Directive :: Change "click action" to "mouse click" in the lines from the one containing "You are a GUI" through the one containing "pyautogui.click(x=253, y=141)", inclusive, and give back only those lines with nothing else altered. Omit the pictures from your answer.
--- Start of Material provided ---
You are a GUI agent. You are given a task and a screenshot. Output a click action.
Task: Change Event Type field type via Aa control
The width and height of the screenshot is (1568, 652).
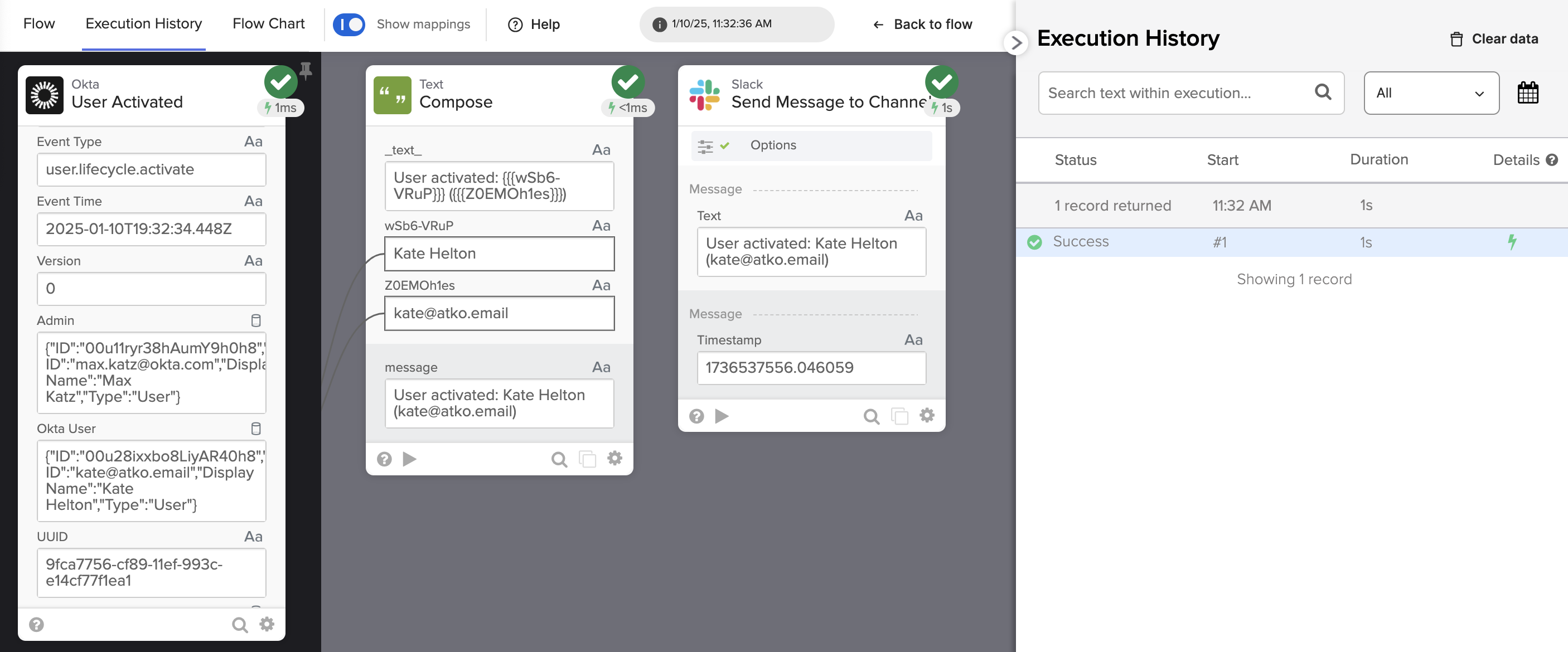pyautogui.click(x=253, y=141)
--- End of Material provided ---
--- Start of Material provided ---
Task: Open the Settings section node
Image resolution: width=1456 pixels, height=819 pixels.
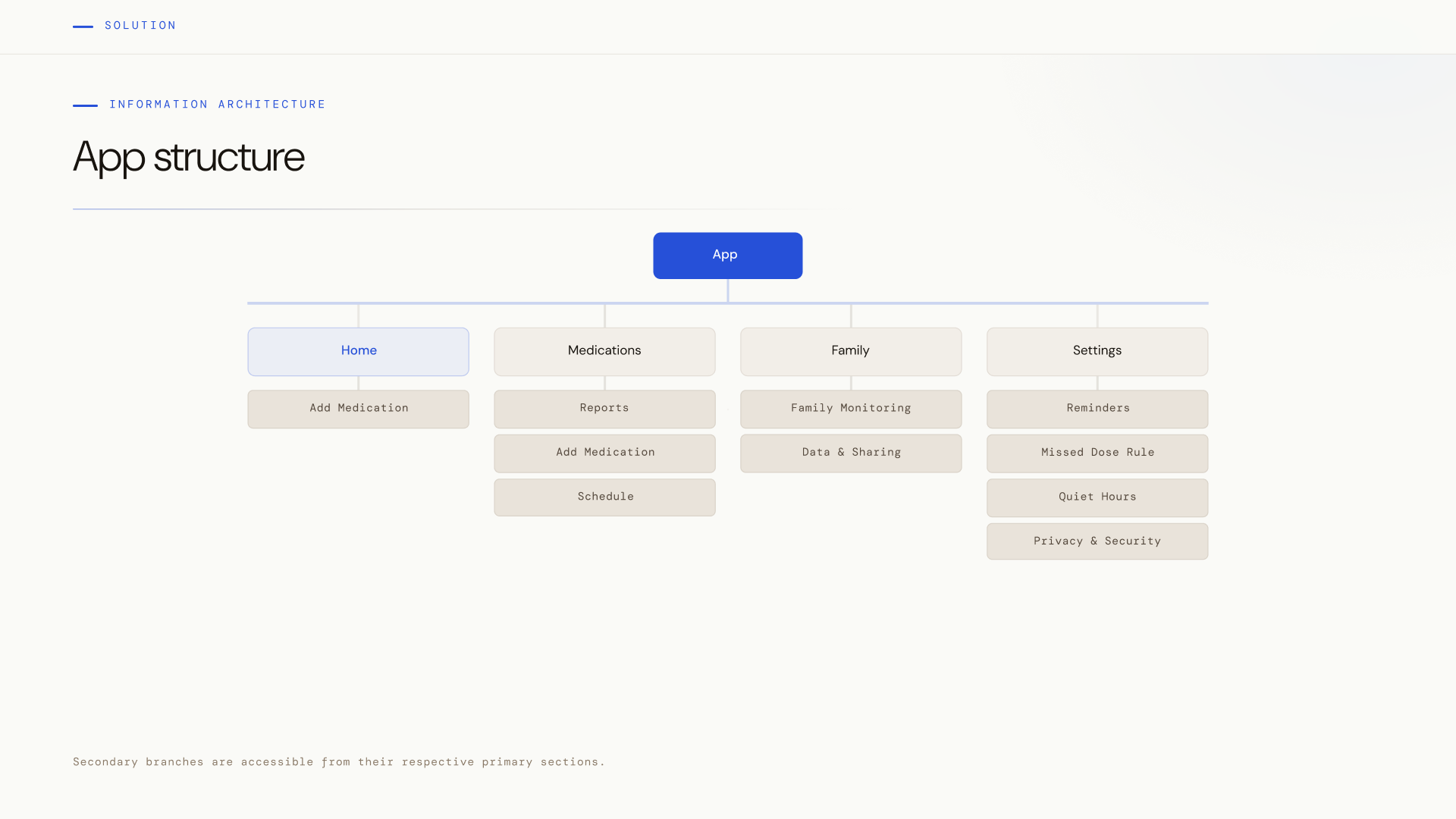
--- End of Material provided ---
--- Start of Material provided ---
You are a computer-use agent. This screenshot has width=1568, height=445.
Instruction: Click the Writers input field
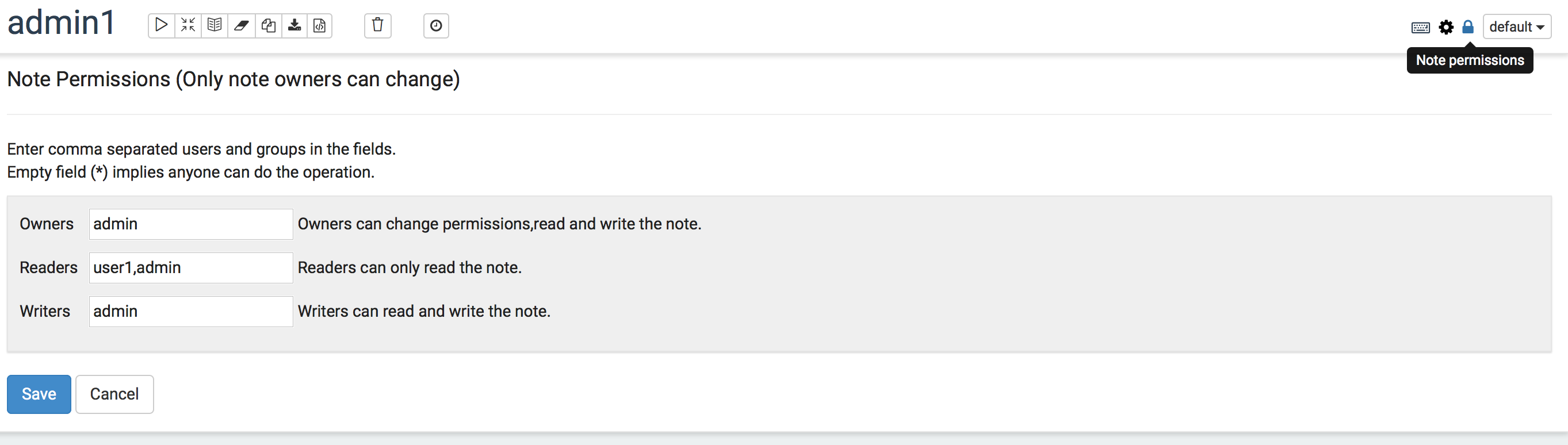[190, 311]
--- End of Material provided ---
Answer to the task ::
You are a GUI agent. You are given a task and a screenshot. Output a mouse click.
Task: Change Event Type field type via Aa control
The width and height of the screenshot is (1568, 652).
pyautogui.click(x=253, y=141)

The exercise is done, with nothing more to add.